三浦環

おととい買った三浦環の自伝を早速読みました。
非常に面白く、一気に読みました。

三浦環―お蝶夫人 (人間の記録 (27))

三浦環―お蝶夫人 (人間の記録 (27))


三浦環(1884〜1946)は日本人として始めて
国際的に活躍したオペラ歌手です。
日本を舞台にしたプッチーニの歌劇「蝶々夫人」の
ヒロイン役を武器に、
欧米で約20年間に渡り
輝かしいプリマドンナとしての栄光を築きました。
作曲家プッチーニをして
「あなたには他のプリマドンナのように、
 己惚れと自尊心のために蝶々さんの性格を表すことを
 忘れている欠点がないばかりか、
 あなたが日本のプリマドンナであるため、
 日本婦人の貞淑さと日本情緒も完全に出してくれました。
 あなたは世界にたった一人しかいない、
 最も理想的な蝶々さんです。

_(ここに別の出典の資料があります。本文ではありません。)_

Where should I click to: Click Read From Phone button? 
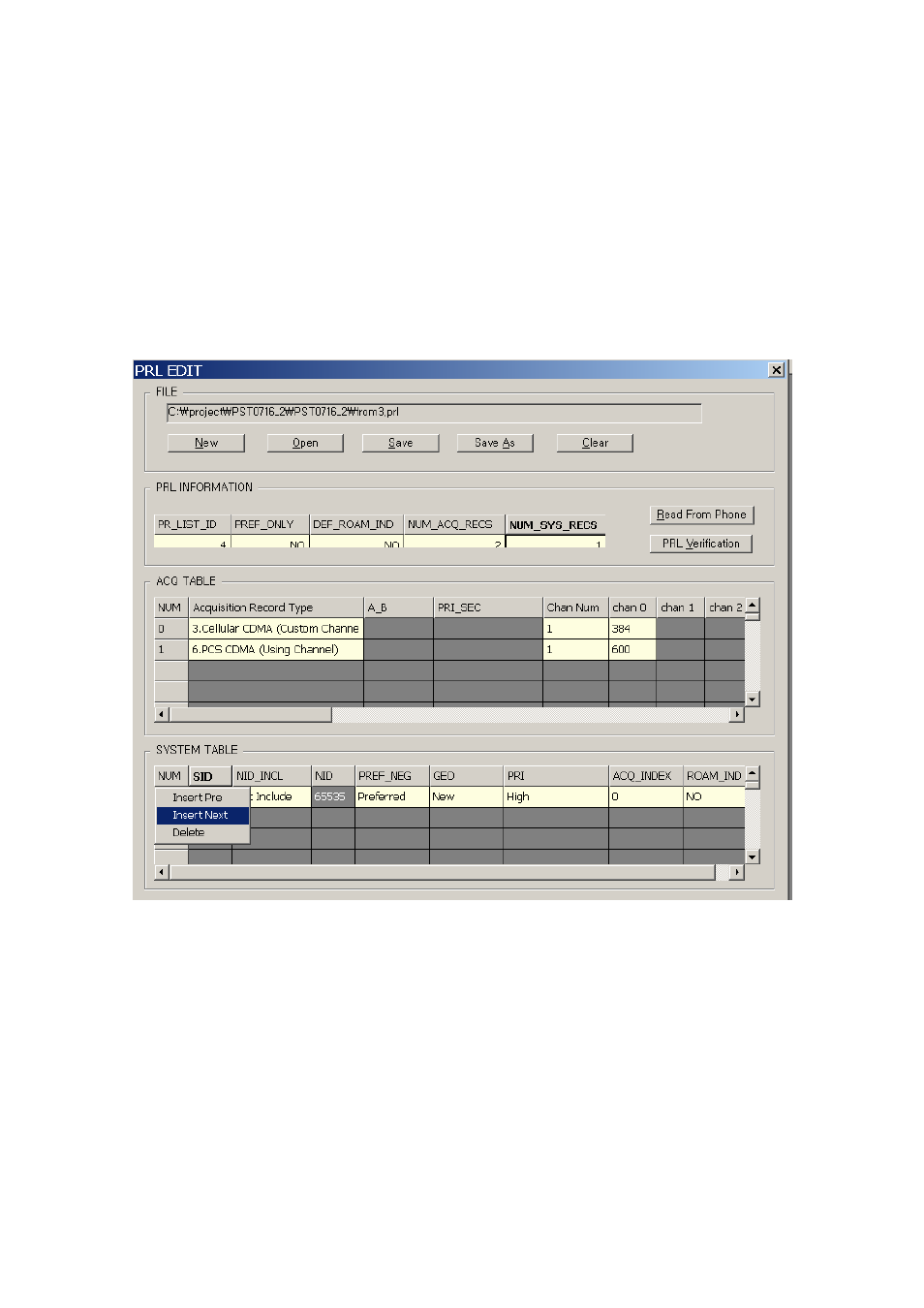point(701,514)
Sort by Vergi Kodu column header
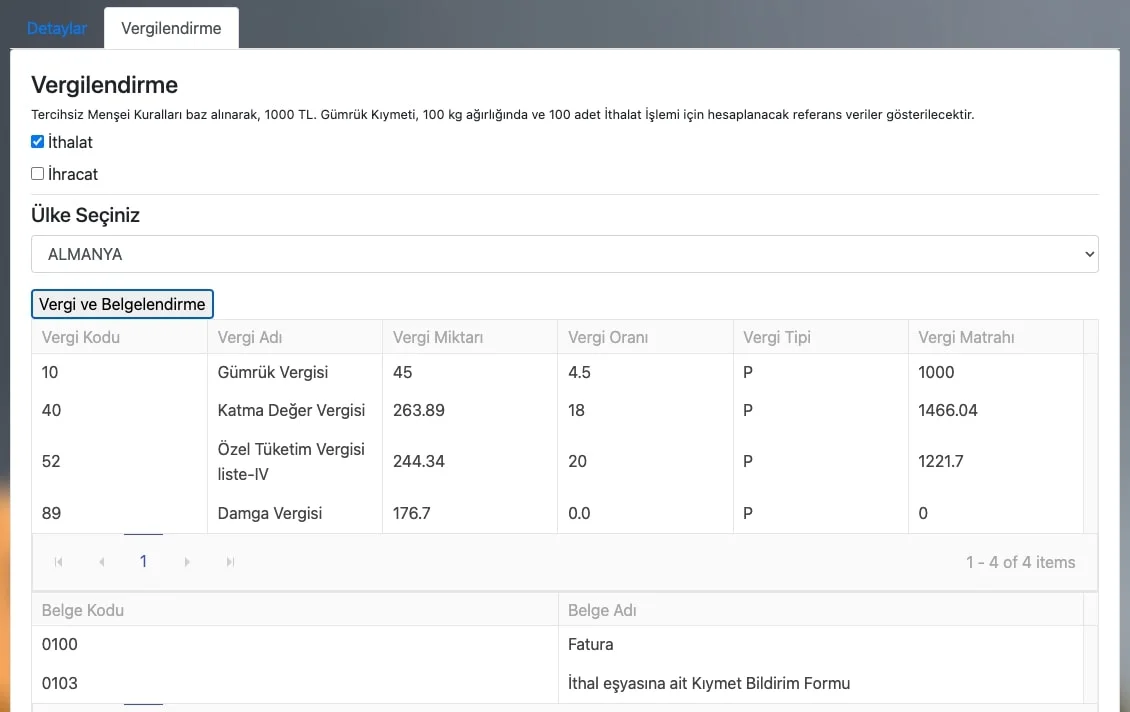The image size is (1130, 712). (81, 337)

」

と言わしめたほど、欧米で大絶賛を浴びました。
そしてまた、
「マダム三浦、どうぞあなたの蝶々夫人
 オリジナリティを失わぬようにして下さい。
 場当たりを狙わず、本当の蝶々さんの気持ちを
 ステージに再現して下さい」

というプッチーニの言葉を忠実に守り、
彼女は以後も他のソプラノが歌う「蝶々夫人」を
決して見たり聴いたりすることをせず、
自分自身の役を守り続けたそうです。


今よりもはるかに男尊女卑であり
女性の社会進出が難しかったこの時代に、
日本を代表するソプラノ歌手として
様々な苦難を乗り越えて
亡くなる直前まで活躍し続けたその姿に、
非常に感銘を受けました。


中でも大変印象に残ったのが、
生涯最後のコンサートとなってしまったステージで
彼女が語った言葉です。

日本はこれからもっと眼を大きく見開いて、
世界の平和、世界の文化のためにつくさねばなりません。
上野の音楽学校(現・芸大)で
創立三十年か四十年かのお祝いをした時、
音楽に功労のあった者を表彰するというので、
当然私はご褒美をいただけるものと思いました。
だのに表彰されたのは、音楽の先生を何十年やっていました、
というそんな人ばかりで、
二十年間日本の生んだプリマドンナとして
欧米でオペラをやった私には何もご褒美を下さらない。
日本人は国内だけで威張り、日本のことしか考えないで、
世界のことを忘れていたから、今度の戦争にも負けたのです。
私はパティ、ガリクルチ、カルーゾー、ジーリ
シャリアピンパデレフスキー、アンナ・パラヴロヴァ等
世界一流の大芸術家と一緒のステージで歌った
日本でもっとも幸福な女の一人ですが、
これからの日本は、これからの音楽家は、
もっと眼を大きく見開いて、
愛情と誠実と努力をこめて歌を歌わなくてはいけません。

当時の芸術家、政治家、軍人など、
様々な人間達にこの言葉を突きつけたかったことでしょう。
そして残念ながら現代でも、
同じような状況は多々見受けられるように思います。